The book’s title comes from literary critic Sianne Ngai, who “wrote extensively on the affective qualities of ugly feelings, negative emotions—like envy, irritation, and boredom—symptomatic of today’s late-capitalist gig economy. Like ugly feelings, minor feelings are ‘non-cathartic states of emotion’ with ‘a remarkable capacity for duration.'”
Minor feelings occur when American optimism is forced upon you, which contradicts your own racialized reality, thereby creating a static of cognitive dissonance. You are told, ‘Things are so much better,’ while you think, Things are the same. You are told, ‘Asian Americans are so successful,’ while you feel like a failure.

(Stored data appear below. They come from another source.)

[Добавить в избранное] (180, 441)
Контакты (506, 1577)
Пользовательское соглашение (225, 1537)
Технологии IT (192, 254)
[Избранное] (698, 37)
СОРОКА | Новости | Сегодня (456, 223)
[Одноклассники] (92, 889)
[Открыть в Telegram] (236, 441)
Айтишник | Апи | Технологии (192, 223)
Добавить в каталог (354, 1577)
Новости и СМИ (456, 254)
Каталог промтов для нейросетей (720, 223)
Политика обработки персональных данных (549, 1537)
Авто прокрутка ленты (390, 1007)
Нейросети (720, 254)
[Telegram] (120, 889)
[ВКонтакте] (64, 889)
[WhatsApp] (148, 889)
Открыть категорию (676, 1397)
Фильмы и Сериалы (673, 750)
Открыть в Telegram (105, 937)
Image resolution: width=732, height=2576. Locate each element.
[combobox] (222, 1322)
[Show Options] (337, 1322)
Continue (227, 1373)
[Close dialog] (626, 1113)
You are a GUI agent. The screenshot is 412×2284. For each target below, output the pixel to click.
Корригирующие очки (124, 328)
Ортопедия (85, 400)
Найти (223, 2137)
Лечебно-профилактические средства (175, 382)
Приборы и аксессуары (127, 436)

Hong also frames minor feelings in terms of literary forms; “because minor feelings are ongoing, they lend themselves more readily to forms and genres that are themselves serial, such as the graphic novel or the serial poem”—or, I wonder…the blog post? Lol…
🎶 My playlist this month just has been more Korean songs, with the addition of some Blackpink hits (I just watched their documentary last night)!
💬 My word of the month has to be fate. How are constructs of face thrust upon us, and how do we challenge or embrace those circumstances? Much to think about.